The Kyūjō incident (宮城事件 Kyūjō Jiken?) was an attempted military coup d'état in Japan at the end of the Second World War. It happened on the night of 14–15 August 1945, just before the announcement of Japan's surrender to the Allies. The coup was attempted by the Staff Office of the Ministry of War of Japan and many from the Imperial Guard of Japan to stop the move to surrender.
The officers killed Lieutenant General Takeshi Mori of the First Imperial Guards Division and attempted to counterfeit an order to the effect of occupying the Tokyo Imperial Palace (Kyūjō). They attempted to place the Emperor under house arrest, using the 2nd Brigade Imperial Guard Infantry. They failed to persuade the Eastern District Army and the high command of the Imperial Japanese Army to move forward with the action. Due to their failure to convince the remaining army to oust the Imperial House of Japan, they ultimately committed suicide. As a result, the communiqué of the intent for a Japanese surrender continued as planned.
Decision to accept the Potsdam Declaration
On July 26 (Berlin time), the Potsdam Conference issued a declaration on the terms for the surrender of Japan. When the Potsdam Declaration was received in Japan over shortwave, the Minister for Foreign Affairs Shigenori Tōgō brought a copy to the emperor. After going over the declaration point by point, the emperor asked Tōgō if those terms "were the most reasonable to be expected in the circumstances". Tōgō said that they were. The emperor said, "I agree. In principle they are acceptable."
In late July, however, the other ministers were not ready to accept the declaration.
On August 9, 1945, the Japanese government, responding to the atomic bombings of Hiroshima and Nagasaki, to the declaration of war by the Soviet Union and to the effective loss of the Pacific and Asian-mainland territories, decided to accept the Potsdam Declaration. On the same day the Supreme Council for the Direction of War opened before the Japanese Imperial court. In the Council the Prime Minister Kantarō Suzuki, the Navy Minister Mitsumasa Yonai, and the Minister for Foreign Affairs Shigenori Tōgō suggested to the Emperor of Japan, Hirohito, that the Japanese should accept the Potsdam Declaration and unconditionally surrender.
After the closure of the air-raid shelter session, Suzuki mustered the Supreme Council for the Direction of War again, now as an Imperial Conference, which Emperor Hirohito attended. From midnight of August 10, the conference convened in an underground bomb shelter. Hirohito agreed with the opinion of Tōgō, resulting in the acceptance of the Potsdam Declaration. Subsequently, the Japanese envoy to Switzerland and Sweden communicated the decision to the Allies.

——————

# [Required actions]
• 1. In the Kyūjō incident passage, which commander did the officers kill?
• 2. Copy the Kyūjō incident passage word for word from "The officers killed" to "continued as planned.".
The records after this point are separate material and have nothing to do with the Kyūjō incident passage.

# [Entries]
——————

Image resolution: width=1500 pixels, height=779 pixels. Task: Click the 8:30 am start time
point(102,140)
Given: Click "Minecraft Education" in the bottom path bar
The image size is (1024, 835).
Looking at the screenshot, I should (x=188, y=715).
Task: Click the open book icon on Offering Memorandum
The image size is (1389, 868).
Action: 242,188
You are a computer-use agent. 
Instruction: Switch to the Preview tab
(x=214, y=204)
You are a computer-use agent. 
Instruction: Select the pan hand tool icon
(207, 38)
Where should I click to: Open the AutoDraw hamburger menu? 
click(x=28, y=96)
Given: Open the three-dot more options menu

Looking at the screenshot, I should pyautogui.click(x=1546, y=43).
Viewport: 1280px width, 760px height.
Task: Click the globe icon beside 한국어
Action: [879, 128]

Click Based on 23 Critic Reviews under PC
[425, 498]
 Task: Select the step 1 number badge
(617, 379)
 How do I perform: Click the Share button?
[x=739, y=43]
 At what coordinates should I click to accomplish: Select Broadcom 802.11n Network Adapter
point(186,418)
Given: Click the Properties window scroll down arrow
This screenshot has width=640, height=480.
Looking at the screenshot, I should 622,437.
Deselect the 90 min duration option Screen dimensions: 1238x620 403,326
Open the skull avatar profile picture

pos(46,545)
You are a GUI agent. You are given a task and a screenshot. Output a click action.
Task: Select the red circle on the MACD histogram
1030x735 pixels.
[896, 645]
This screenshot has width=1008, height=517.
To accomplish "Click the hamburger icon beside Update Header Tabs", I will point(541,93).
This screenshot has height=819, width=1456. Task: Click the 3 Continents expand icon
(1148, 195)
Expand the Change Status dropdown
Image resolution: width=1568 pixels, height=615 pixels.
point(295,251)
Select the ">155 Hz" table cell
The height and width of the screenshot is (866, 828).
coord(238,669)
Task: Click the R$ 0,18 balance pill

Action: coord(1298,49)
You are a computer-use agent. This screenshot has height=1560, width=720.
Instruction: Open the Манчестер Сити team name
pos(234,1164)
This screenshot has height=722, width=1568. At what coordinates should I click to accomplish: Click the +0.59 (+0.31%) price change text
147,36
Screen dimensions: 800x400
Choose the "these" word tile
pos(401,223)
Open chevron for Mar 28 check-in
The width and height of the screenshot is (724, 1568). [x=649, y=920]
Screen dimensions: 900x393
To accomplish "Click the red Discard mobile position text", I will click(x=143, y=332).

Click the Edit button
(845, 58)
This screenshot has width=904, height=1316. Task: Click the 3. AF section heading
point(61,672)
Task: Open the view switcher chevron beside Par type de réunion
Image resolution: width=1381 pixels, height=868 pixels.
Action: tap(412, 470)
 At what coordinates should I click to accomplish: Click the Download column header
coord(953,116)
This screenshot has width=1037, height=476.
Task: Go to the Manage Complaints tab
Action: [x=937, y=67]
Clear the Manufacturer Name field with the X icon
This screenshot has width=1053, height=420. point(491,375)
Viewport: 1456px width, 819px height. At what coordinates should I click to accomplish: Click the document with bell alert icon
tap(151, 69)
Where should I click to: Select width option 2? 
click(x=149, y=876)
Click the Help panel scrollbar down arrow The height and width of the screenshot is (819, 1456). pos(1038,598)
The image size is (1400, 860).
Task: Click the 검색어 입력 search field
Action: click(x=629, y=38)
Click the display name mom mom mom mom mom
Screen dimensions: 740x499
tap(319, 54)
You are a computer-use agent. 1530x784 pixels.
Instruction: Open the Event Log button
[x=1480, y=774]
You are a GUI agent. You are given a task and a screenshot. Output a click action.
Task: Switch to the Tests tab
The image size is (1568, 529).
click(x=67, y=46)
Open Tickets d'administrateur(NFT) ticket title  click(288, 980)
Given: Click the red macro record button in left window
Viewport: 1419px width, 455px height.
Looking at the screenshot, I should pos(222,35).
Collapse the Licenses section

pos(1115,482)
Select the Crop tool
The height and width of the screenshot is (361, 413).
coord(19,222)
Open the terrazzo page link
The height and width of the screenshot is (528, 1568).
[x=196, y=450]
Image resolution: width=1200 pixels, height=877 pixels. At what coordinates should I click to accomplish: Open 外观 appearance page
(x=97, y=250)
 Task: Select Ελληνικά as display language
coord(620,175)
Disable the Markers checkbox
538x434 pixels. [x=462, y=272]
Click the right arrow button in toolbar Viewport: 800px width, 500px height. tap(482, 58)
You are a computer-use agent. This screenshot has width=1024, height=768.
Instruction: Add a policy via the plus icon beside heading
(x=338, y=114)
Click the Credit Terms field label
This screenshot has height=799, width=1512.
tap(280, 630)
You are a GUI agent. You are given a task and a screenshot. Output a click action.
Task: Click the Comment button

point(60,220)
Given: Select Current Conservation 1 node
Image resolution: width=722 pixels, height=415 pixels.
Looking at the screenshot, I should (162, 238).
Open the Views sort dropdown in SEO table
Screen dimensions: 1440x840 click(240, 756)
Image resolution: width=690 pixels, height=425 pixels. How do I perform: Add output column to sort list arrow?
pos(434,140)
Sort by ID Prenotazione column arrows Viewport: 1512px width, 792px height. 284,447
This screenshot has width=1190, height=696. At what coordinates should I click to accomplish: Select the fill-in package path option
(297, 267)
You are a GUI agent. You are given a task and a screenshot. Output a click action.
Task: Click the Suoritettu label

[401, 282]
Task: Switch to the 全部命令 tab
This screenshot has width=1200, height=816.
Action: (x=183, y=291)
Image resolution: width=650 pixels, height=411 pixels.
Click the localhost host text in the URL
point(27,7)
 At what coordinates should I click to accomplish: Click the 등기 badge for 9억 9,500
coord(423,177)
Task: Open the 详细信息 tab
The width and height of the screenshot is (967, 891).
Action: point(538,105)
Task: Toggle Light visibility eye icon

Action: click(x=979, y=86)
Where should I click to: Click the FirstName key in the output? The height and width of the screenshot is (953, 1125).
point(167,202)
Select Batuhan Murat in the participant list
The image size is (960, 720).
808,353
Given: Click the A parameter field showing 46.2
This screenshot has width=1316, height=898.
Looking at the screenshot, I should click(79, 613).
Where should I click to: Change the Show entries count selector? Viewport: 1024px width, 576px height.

——————

# [Full solutions]
• 1. Lieutenant General Takeshi Mori of the First Imperial Guards Division.

• 2.
The officers killed Lieutenant General Takeshi Mori of the First Imperial Guards Division and attempted to counterfeit an order to the effect of occupying the Tokyo Imperial Palace (Kyūjō). They attempted to place the Emperor under house arrest, using the 2nd Brigade Imperial Guard Infantry. They failed to persuade the Eastern District Army and the high command of the Imperial Japanese Army to move forward with the action. Due to their failure to convince the remaining army to oust the Imperial House of Japan, they ultimately committed suicide. As a result, the communiqué of the intent for a Japanese surrender continued as planned.